# [Dataset entries]
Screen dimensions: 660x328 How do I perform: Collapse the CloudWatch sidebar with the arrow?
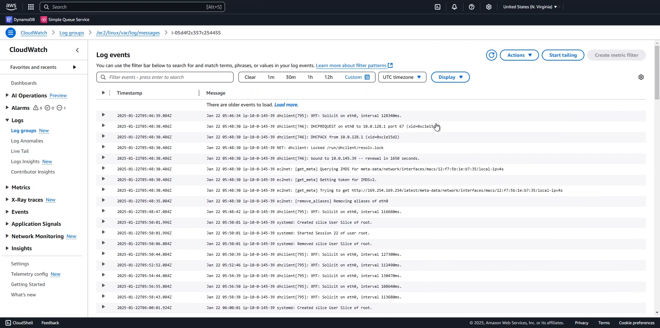(77, 50)
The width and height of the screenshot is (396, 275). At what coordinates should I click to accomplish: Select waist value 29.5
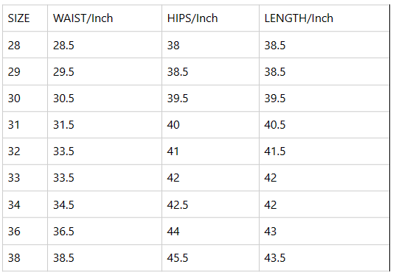(x=63, y=72)
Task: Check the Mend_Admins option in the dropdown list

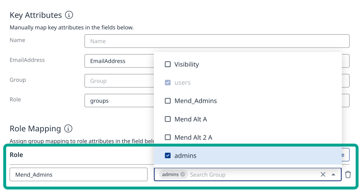Action: (168, 101)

# [Exercise directions]
Leaving the pictures out, set down all of the data again exactly.

# [Result for this task]
Screen dimensions: 660x328 How do I perform: Collapse the CloudWatch sidebar with the arrow?
(77, 50)
The width and height of the screenshot is (396, 275). At what coordinates should I click to accomplish: Select waist value 29.5
(x=63, y=72)
Task: Check the Mend_Admins option in the dropdown list

Action: (168, 101)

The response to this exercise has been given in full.